Pollywogs had grown up and gone on a hopping rampage along her spine. Janice couldn’t swallow past the bullfrog lodged in her throat, and feared her mouth was hanging open as she got lost in visions of Miguel looming over her, taunting her with those firm full lips and those broad long fingers, demanding she call him by name. He’d withhold, refusing to serve up the goods, until she did.

Jerk.

If only she didn’t suddenly really want to call him Miguel.

Chapter Two

 

Miguel held back the triumphant smile
he knew would get her fighting again. That was his Janice, always fighting since the day he met her.
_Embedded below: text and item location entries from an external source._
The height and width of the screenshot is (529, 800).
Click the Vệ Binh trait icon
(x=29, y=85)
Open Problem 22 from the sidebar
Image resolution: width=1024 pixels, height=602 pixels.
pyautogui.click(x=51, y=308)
She never acted like it was a fight, the way she went through life grabbing it by the cojones, but he’d been watching her for enough years now to have figured it out. She attacked first, defeated her enemies—to Janice, just about everyone was an enemy—and strode on like a conquistador.

It had taken him trying a couple of different things, but he’d finally figured it out: he had to make her surrender.

She’d long ago lumped him in with all the rest of her vanquished foes. So long ago she had almost started to look at him as an ally. But becoming Janice’s ally was just about impossible. He’d tried getting her into bed by being friendly about it, and it was no good. Janice grabbed tight hold of her friends, but used part of that hold to keep them in her place. He’d seen it often enough, the way Serena and Liza and them turned to Janice for talks, but she never talked back. Not really. Not in a true letting them in way. And she’d done the same to him.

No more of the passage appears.